Work instructions: Please copy out all lines of the entries that contain the word "target".

Given entries:
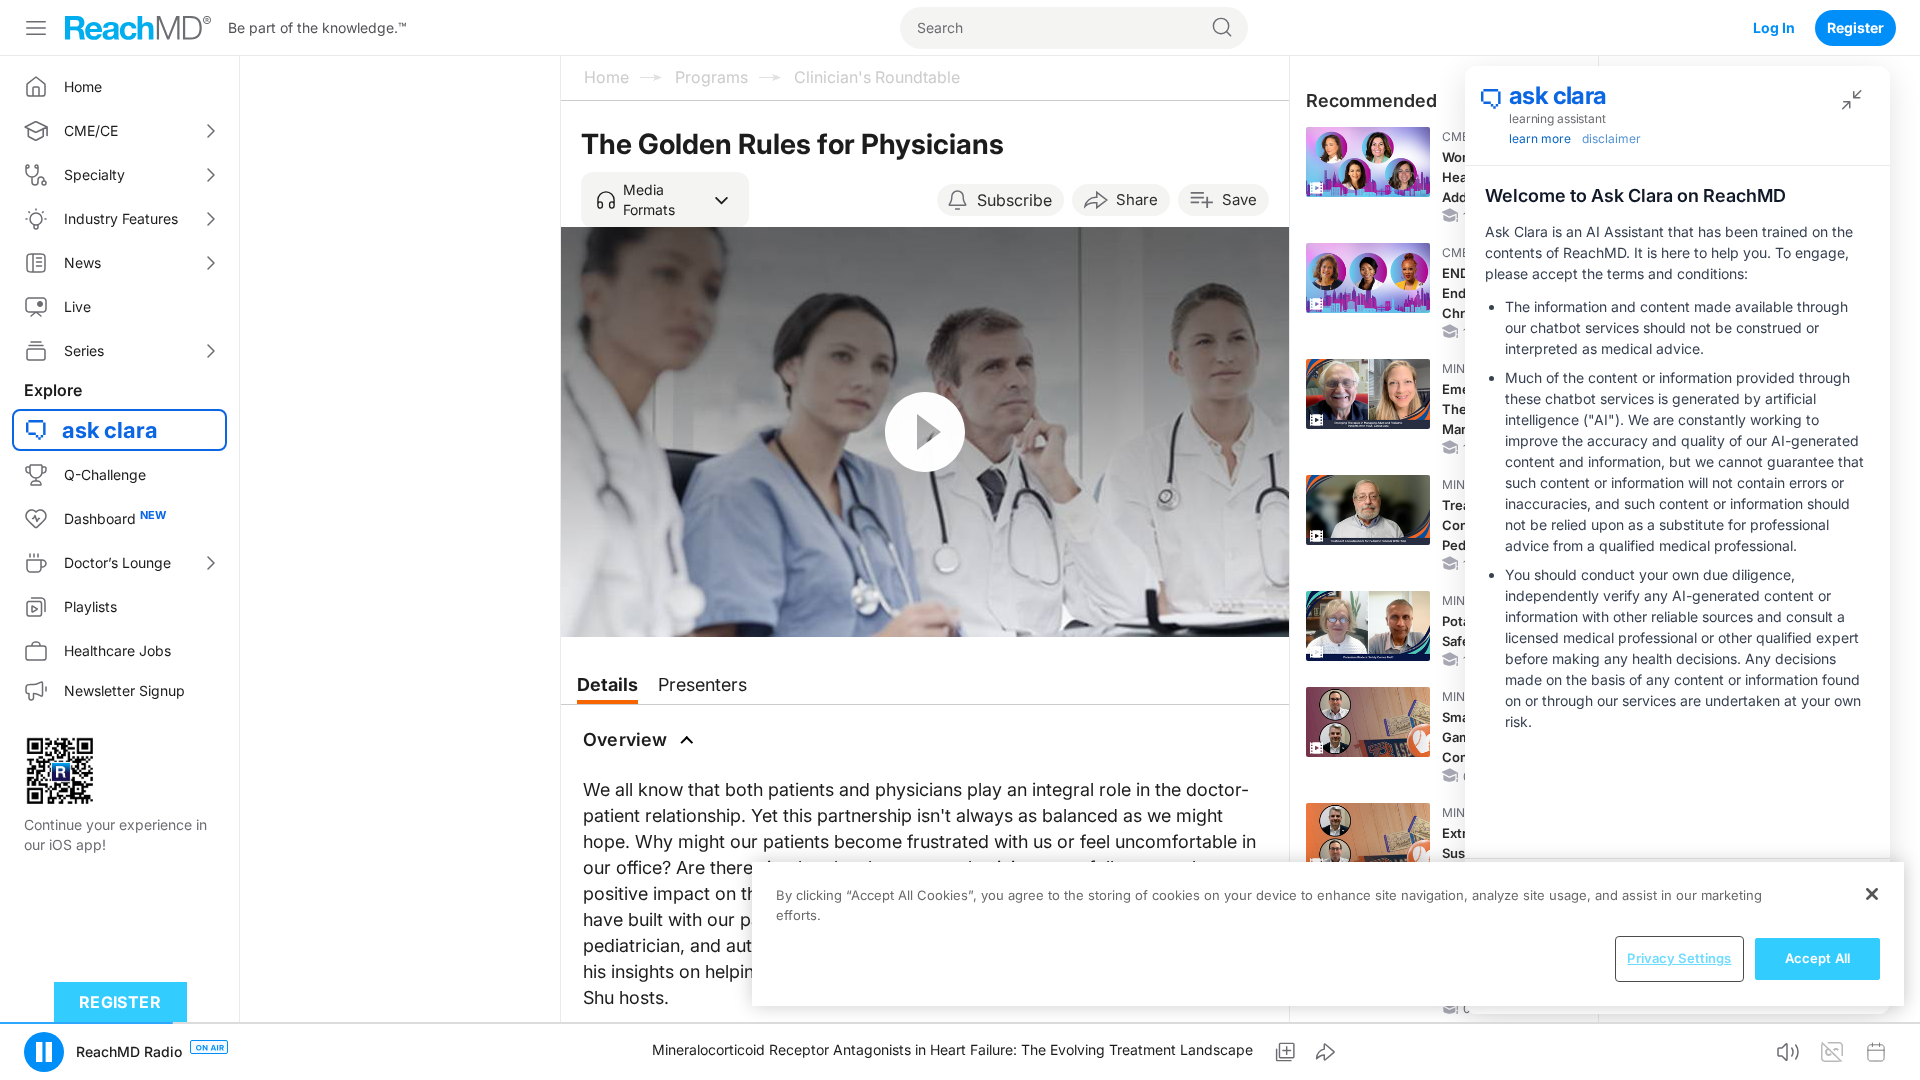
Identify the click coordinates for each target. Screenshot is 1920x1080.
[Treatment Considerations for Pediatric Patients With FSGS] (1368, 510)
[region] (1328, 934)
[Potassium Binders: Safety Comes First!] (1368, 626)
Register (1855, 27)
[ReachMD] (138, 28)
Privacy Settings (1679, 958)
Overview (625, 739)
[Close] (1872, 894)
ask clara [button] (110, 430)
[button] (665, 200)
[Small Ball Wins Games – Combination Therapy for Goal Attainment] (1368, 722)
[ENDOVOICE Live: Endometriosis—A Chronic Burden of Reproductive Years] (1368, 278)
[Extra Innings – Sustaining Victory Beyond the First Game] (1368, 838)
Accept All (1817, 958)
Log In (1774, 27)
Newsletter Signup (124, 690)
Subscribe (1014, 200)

---

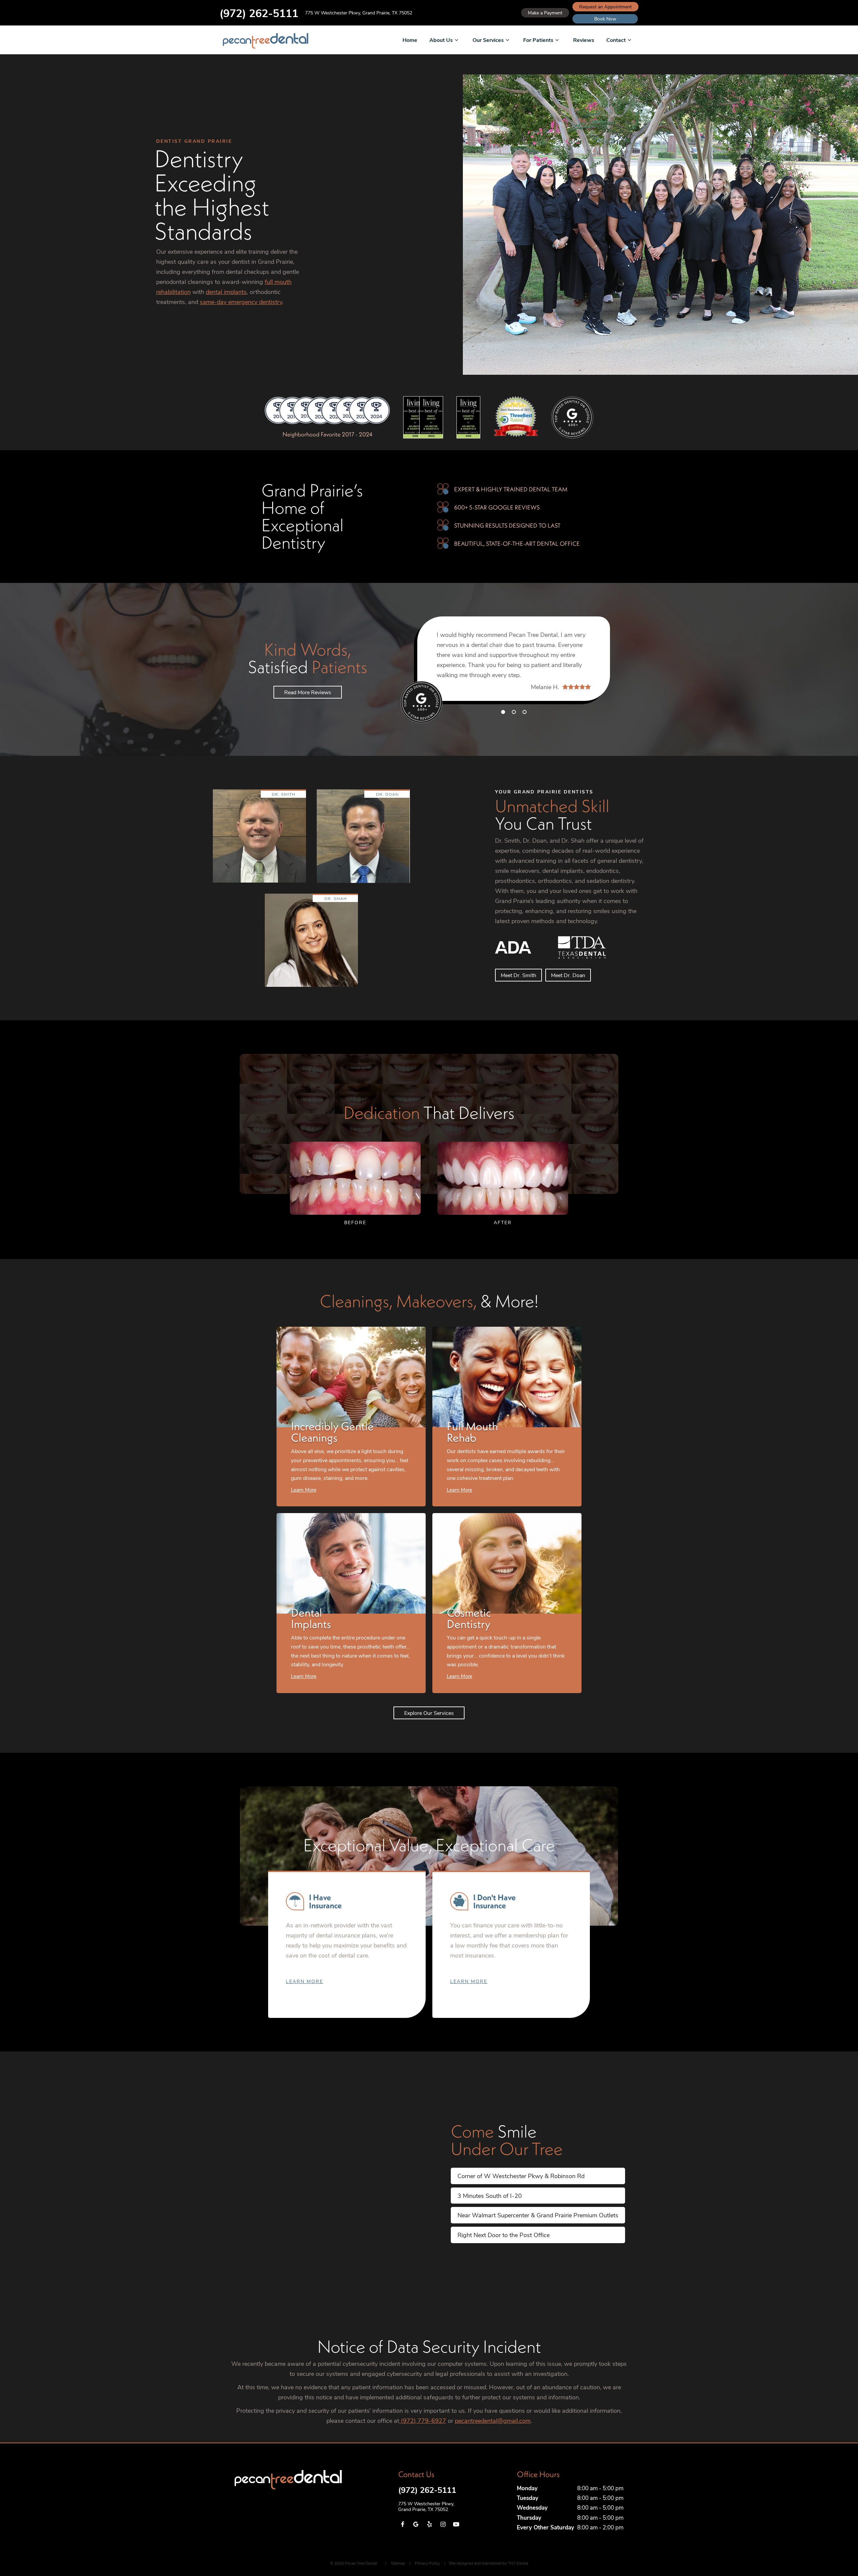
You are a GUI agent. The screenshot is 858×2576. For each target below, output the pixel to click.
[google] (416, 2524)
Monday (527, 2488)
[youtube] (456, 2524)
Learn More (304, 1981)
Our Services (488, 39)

Answer to this task:
Identify the click coordinates for each target. Screenshot is 1920x1080.
You are a GUI agent. The screenshot is 858×2576. For each target below, output the pixel to click.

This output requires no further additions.